Imagine planning a weekend jaunt north from London, Kitchener-Waterloo or Toronto in your sporty new electric car.

You visit the Sun Country Highway website to see where there are places to recharge the car, and view information about each community with charging stations.

While you recharge your car in Wingham, you visit the North Huron Museum, stop at one of the excellent local restaurants for lunch, and do some shopping at downtown stores with the money you used to spend on gas. You return home refreshed, and happy in the knowledge your car made almost no noise, created no exhaust fumes, and got you to and from your destination quickly and comfortably. That dream is close to becoming reality.

Sun Country Highway vice-president Chris Misch visited Wingham Thursday, Aug. 1 in his sporty Tesla Roadster as part of a three-day tour of communities with charging stations – up the Sun Coast’s Highway 21 to Owen Sound, and back to London via Highway 4 through Hanover, Wingham, Clinton and Exeter.
Sun Country Highway has partnered with 11 organizations, including seven municipalities and four progressive businesses, to launch the expansion of the Sun Country Highway EV Charging network.

Misch, who grew up in Huron County, visited North Huron council earlier in the year to propose the municipality purchase a charging station. He explained to council that while electric vehicles aren’t common right now, they will be. And Wingham would be on the leading edge of the move to sustainable transportation.

At the official announcement of Wingham’s new charging station Aug. 1, Misch commended council on its “progressive leadership. They saw the vision and acted on it,” he said.

Dave Inglis, a local resident and businessman who drives his electric car often, said he hasn’t seen much difference in his electric bill. Reeve Neil Vincent commented Sun Country is showing how electric cars will be a step into the future. “We’re putting the infrastructure in place for more electric cars,” he said.

Misch explained Sun Country is now in over 100 municipalities across Canada. The message is the same wherever he goes – it’s a way of greening Canada’s highways, and making our country a world leader in environmentally sustainable travel and ecotourism.

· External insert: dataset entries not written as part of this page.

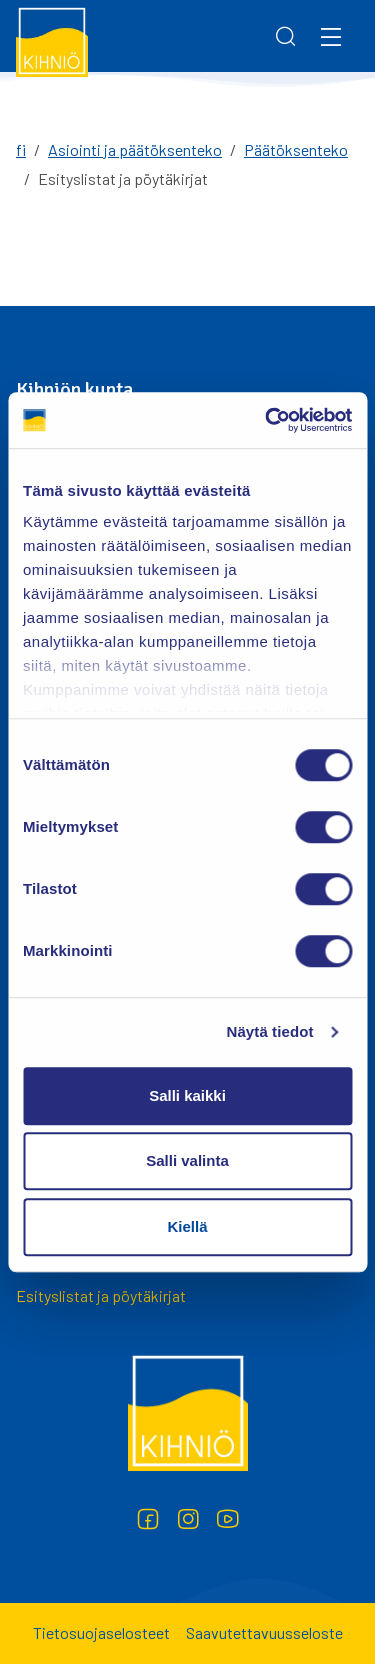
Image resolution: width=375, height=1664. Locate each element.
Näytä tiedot (270, 1031)
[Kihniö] (52, 41)
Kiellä (187, 1226)
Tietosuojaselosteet (101, 1632)
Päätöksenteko (296, 149)
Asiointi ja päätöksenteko (135, 149)
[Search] (286, 36)
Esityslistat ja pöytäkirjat (101, 1295)
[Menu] (331, 36)
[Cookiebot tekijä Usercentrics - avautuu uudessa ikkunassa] (267, 420)
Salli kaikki (187, 1095)
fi (21, 149)
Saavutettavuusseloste (264, 1632)
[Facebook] (148, 1519)
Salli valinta (187, 1160)
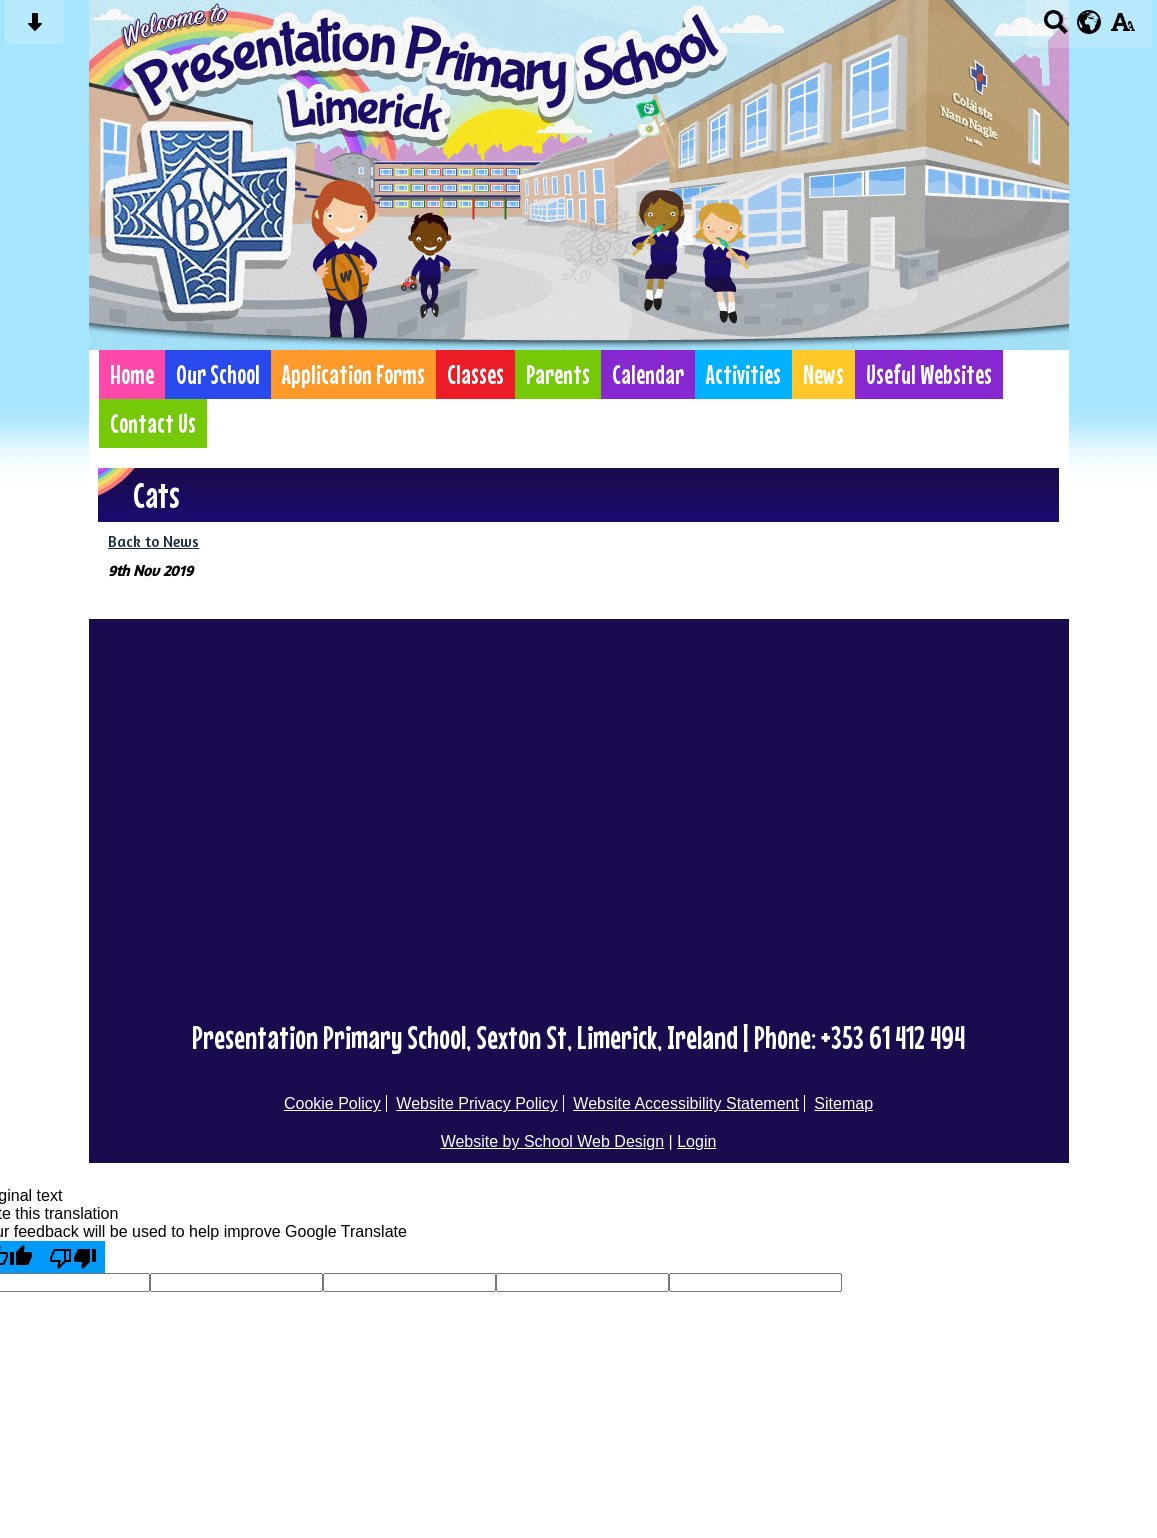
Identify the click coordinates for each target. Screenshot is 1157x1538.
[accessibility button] (1122, 28)
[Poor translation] (73, 1257)
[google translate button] (1089, 22)
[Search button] (1055, 28)
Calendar (648, 374)
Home (132, 374)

And there’s a strong economic impact for rural communities like Wingham. “We don’t want people to drive through Wingham,” he said. “We want them to stop and buy things.”

Misch described touring Ontario’s west coast in his electric vehicle as “amazing.”

Electric cars aren’t an urban novelty any longer. With his company’s commitment to “green highways,” they’re within reach of rural residents. Mische said the cost of gasoline makes today’s internal combustion engine vehicles “unsustainable. We need to do something.”

He and those on the tour noted the cost of electric cars is comparable to quality gas-powered vehicles ($40,000-$100,000). They perform well on the highways. The one he was driving gets close to 400 kilometres before it needs to be recharged, and can accelerate to close to 100 km/h in 3.7 seconds.

The most noticeable difference is the cost of fuel – there isn’t any. And that could save someone who drives a lot a good $250-$300 a month. It takes about $1 worth of electricity to charge the car for an hour.

Following the stop in Wingham with the mock-up of the charging unit (the actual one should be installed in September, and discussions are underway on the best place to install it), the tour proceeded to Blyth. The Old Mill has a charging station and was, in fact, one of the first places in the area to get one.